** Ausgangstext **
==================================================

24 Dasselbe gilt für das Vorbringen, das BVwG habe dem Revisionswerber entgegen der Rechtsprechung des Verwaltungsgerichtshofes kein rechtliches Gehör zu den herangezogenen Länderberichten betreffend die medizinische Versorgungslage gewährt, weil die Revision den darauf basierenden Feststellungen des BVwG, wonach psychische Krankheiten in der Russischen Föderation behandelbar seien, mit dem pauschalen Verweis auf die Covid‑19‑Pandemie nichts Stichhaltiges entgegensetzt.

25 Insoweit die Revision die im Rahmen der Rückkehrentscheidung durchgeführte Interessenabwägung rügt, ist auszuführen, dass das BVwG in seiner Interessenabwägung die lange Aufenthaltsdauer des Revisionswerbers, seine persönlichen Umstände, seinen Gesundheitszustand, seine Integrationsschritte sowie sein Privatleben berücksichtigte. Dass diese Abwägung unter einer vom Verwaltungsgerichtshof aufzugreifenden Fehlerhaftigkeit leide, ist nicht erkennbar (zur Verhältnismäßigkeit einer Aufenthaltsbeendigung wegen Straffälligkeit auch nach langjährigem Aufenthalt des Fremden in Österreich vgl. etwa VwGH 18.10.2018, Ra 2017/19/0109, mwN).

26 Wenn die Revision in ihrer Zulässigkeitsbegründung in diesem Zusammenhang vorbringt, das BVwG habe die besonders intensive Beziehung zwischen dem Revisionswerber und seiner schwer behinderten Schwester nicht beachtet, steht der Berücksichtigung dieses Vorbringens im Verfahren vor dem Verwaltungsgerichtshof schon das aus § 41 VwGG abzuleitende Neuerungsverbot entgegen, weil der Revisionswerber eine Behinderung seiner Schwester oder eine besondere Beziehungsintensität im gesamten Verfahren nicht vorgebracht hat (vgl. VwGH 11.9.2020, Ra 2020/18/0306, mwN).

27 Auch der im Zusammenhang mit dem Privat- und Familienleben des Revisionswerbers stehende Hinweis auf die Rechtsprechung des EGMR vom 23. Juni 2008, Maslov gegen Österreich, 1638/03, und vom 28. Juni 2007, Kaya gegen Deutschland, 31753/02, erweist sich nicht als zielführend, zumal sich der EGMR in der Rechtssache Maslov gegen Österreich mit der Frage der Verhältnismäßigkeit eines verhängten unbefristeten Einreiseverbots auseinandersetzte. In der Rechtssache Kaya gegen Deutschland erachtete der EGMR die Ausweisung eines Migranten zweiter Generation als zulässig, wenn dem Fremden schwerwiegende strafbare Handlungen zur Last zu legen sind (vgl. VwGH 7.7.2020, Ra 2020/20/0231; VwGH 25.6.2019, Ra 2019/20/0249). Da im vorliegenden Fall gar kein Einreiseverbot verhängt wurde und dem Revisionswerber ebenfalls schwere Straftaten zur Last gelegt werden, ist der Verweis auf die Judikatur des EGMR nicht geeignet, die Rechtmäßigkeit der Rückkehrentscheidung in Zweifel zu ziehen.

==================================================

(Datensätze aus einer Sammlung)
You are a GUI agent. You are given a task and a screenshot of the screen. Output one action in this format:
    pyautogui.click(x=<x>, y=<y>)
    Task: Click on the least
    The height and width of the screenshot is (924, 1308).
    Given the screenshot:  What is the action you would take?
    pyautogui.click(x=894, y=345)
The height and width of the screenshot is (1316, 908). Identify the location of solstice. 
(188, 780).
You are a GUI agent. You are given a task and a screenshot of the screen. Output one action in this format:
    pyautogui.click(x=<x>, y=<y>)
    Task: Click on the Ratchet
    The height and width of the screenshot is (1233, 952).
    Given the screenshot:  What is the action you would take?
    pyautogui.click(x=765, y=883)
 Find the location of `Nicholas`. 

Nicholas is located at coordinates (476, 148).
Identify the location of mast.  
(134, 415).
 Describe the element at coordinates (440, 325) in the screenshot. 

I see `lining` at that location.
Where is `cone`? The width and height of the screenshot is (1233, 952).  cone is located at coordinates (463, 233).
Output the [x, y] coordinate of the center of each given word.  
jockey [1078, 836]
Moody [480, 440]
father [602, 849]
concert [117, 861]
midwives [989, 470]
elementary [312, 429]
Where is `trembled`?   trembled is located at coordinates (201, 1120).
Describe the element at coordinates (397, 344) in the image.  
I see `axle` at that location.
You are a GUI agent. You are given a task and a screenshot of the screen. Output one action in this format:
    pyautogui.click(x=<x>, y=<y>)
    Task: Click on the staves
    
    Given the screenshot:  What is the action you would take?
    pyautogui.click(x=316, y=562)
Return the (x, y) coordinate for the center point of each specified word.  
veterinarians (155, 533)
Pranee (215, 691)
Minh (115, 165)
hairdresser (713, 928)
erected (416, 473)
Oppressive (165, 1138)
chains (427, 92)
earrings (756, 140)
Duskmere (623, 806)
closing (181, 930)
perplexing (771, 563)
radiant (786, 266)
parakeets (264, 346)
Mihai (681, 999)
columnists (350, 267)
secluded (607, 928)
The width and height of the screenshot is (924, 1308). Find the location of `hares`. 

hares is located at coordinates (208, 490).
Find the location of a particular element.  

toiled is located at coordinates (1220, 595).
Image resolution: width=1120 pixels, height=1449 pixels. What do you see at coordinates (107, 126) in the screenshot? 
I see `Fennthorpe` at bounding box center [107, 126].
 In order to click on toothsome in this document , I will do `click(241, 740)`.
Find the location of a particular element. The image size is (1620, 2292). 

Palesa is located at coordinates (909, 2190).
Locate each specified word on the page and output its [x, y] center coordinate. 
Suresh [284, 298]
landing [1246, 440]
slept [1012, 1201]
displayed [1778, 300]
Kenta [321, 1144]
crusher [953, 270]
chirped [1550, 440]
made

==================================================

** Aufgabenstellungen **
- a) Welche Entscheidungen des Verwaltungsgerichtshofes werden im Ausgangstext zitiert? Gib jede mit Datum und Geschäftszahl an.
- b) Führe den Ausgangstext zur Revision im Anschluss an seinen letzten Satz fort.

** Lösungen **
- a)
- VwGH 18.10.2018, Ra 2017/19/0109
- VwGH 11.9.2020, Ra 2020/18/0306
- VwGH 7.7.2020, Ra 2020/20/0231
- VwGH 25.6.2019, Ra 2019/20/0249

- b)
28 Sofern die Revision moniert, dass in der russischen Übersetzung des Spruchs des Bescheids des BFA ein auf die Dauer von zehn Jahren befristetes Einreiseverbot verhängt wurde, dieser Spruchpunkt in der deutschen Fassung jedoch gar nicht existiert, ist darauf hinzuweisen, dass das BVwG die Auffassung des Revisionswerbers, wonach im Revisionsfall dieser (russischen) Textpassage keine rechtliche Bedeutung zukomme, ohnehin geteilt hat.

29 Mit dem Vorbringen, dem Revisionswerber drohe als Familienmitglied eines Widerstandskämpfers im Fall einer Rückkehr nach wie vor Verfolgung, entfernt sich die Revision schließlich begründungslos vom festgestellten Sachverhalt, wonach eine Verfolgung von Kämpfern des ersten und zweiten Tschetschenienkrieges allein aufgrund ihrer Teilnahme an Kriegshandlungen heute im Allgemeinen nicht mehr anzunehmen sei, weshalb auch dem Revisionswerber aufgrund der Teilnahme seines bereits verstorbenen Vaters am ersten Tschetschenienkrieg keine Gefahr drohe. Dem setzt die Revision nichts Stichhaltiges entgegen.

30 In der Revision werden somit keine Rechtsfragen aufgeworfen, denen im Sinne des Art. 133 Abs. 4 B‑VG grundsätzliche Bedeutung zukäme. Die Revision war daher zurückzuweisen.